I also have a close friend who gave up her baby. The last thing she would want in her life now is to have someone pop in searching for something that was more than health related.

My point is that the desire of children and their sperm/egg donors to reunite is not universal, nor is it a more laudable goal than just valuing the kids you raise or the parents who raised you. In situations where child and birth parent have conflicting views about meeting, deference must be paid to the one who does not want to meet.

Oh, and someone get mhikl some tampons. Just grab the blue box.

Janet

Jobs is 58 and Jandali is 80. That’s old enough for the two of them to build a bridge and meet somewhere in the middle. Godspeed to them on their journey.

FlipFriddle

As a parent who recently adopted a newborn (who’s now almost two), my son won’t have to go through this since we have an open adoption and his birth parents are nearby and still very supportive of their decision. It’s too bad the social situation in the 50s prevented John from keeping his son, but I know his decision made the Jobs’ very happy.

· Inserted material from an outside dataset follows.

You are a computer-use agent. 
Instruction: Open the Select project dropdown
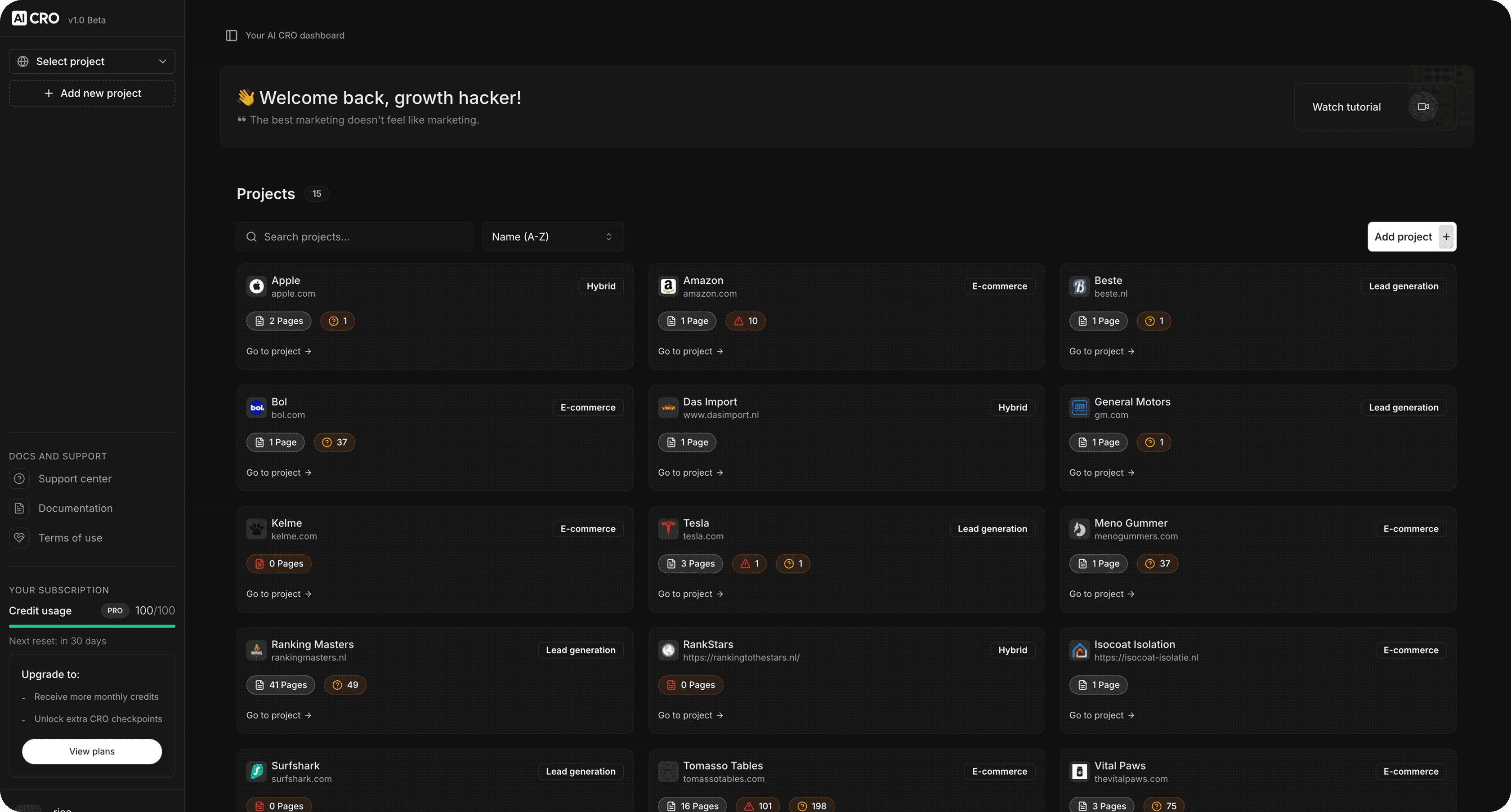tap(91, 61)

As soon as I saw this article, I thought it was someone just seeking money or publicity and I hope that’s not the case. Giving up a child for adoption must be an incredibly difficult, but very responsible decision if you know in your heart that you can’t handle it. I know how happy having my son Paul has made us, and I thank the birth parents every day for the greatest gift my wife and I have ever or will ever receive.

Lee Dronick

Great post FlipFriddle

Bosco (Brad Hutchings)

Some more context on the story... Jobs actually went to a lot of effort to track down his biological sister, novelist Mona Simpson, and established and maintained a deep friendship with her, referring to her as “family”.

Ross Edwards

It ought to be pretty damned obvious to any Mac Observer (or other observer for that matter) that for 56 years, one of them hasn?t.

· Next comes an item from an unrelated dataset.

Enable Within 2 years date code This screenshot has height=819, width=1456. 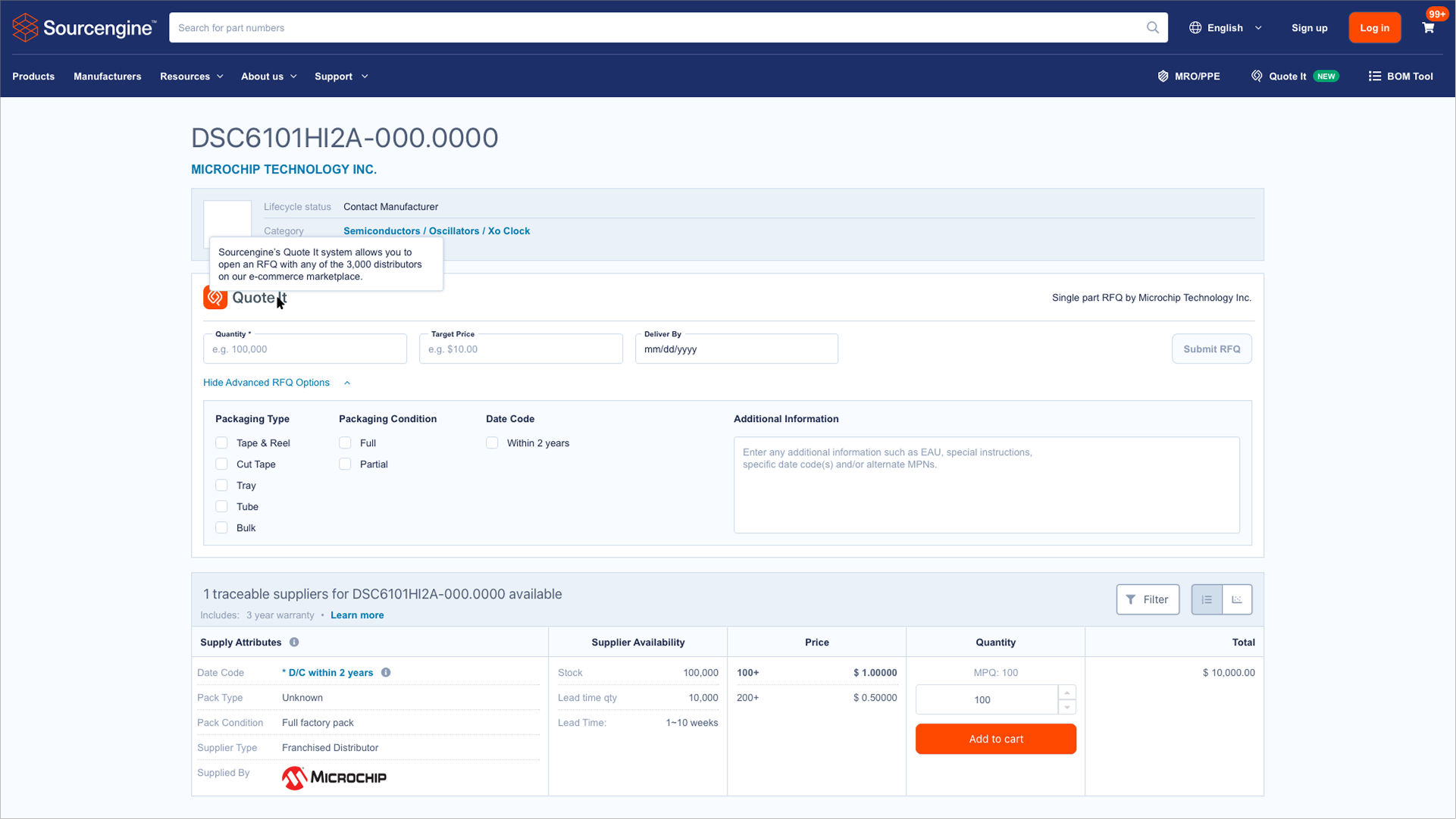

Not necessarily.  I was adopted at birth, 37 years ago, and have never met my birth mother, yet I know exactly who she is and where she is.  It’s not as simple as wanting to meet and I’ll see you at the Benihana on Sunday at six and that’s that.  My half-sister, whom I do know, has met with her and has a relationship, and has made it clear that my mother welcomes me to contact her at any time… but again it’s not that simple.  I do want to meet her, but what kind of disruptive effect will that have on my family?  I cannot know in advance, and that is a Pandora’s box that cannot be shut once opened.  You weren’t adopted, so you can only guess from second-hand information (that I will concede is close).

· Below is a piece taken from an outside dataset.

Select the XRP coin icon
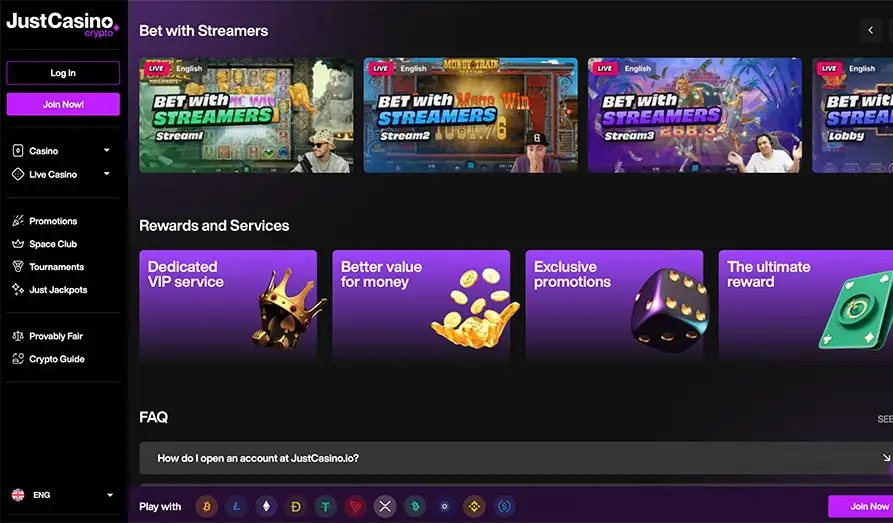[x=385, y=507]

And that’s beside the point of finding out the fate of my birth father, who was serving in Vietnam at the time but whereabouts now unknown, and being in touch with my other three partial siblings.  Back in the world of the known, I have a wife and three kids.  My parents (adoptive) are still very much alive and involved in my life, and my wife’s family no less so.  There are other feelings to consider beside my own.  I had a cancer scare a little while back and came a whisker away from making the call, but couldn’t do it.  Maybe next time.  Maybe I will be so fortunate as to have another realistic chance.

Some more context on the story… Jobs actually went to a lot of effort to track down his biological sister, novelist Mona Simpson, and established and maintained a deep friendship with her, referring to her as ?family?.

As you can see above, this is a familiar story to me.  Sometimes it just works out better that way.  Don’t assume Jobs has no desire to meet/reconcile/etc with his birth father… it is possible he does not, but just as possible that he does and emotional or other considerations are still getting in the way.  It’s his business and he will do what he does when he’s ready.  John Jandali has extended an olive branch in a very public way, which I would judge as a sign of his humility and sincerity, accruing to his credit, but Jobs may not see it that way.

BurmaYank

Thank you, Ross Edwards, FlipFriddle, Brad, BayouMan, Rayu Thompson, and furbies for humanizing this story for me with your poignant personal contexts.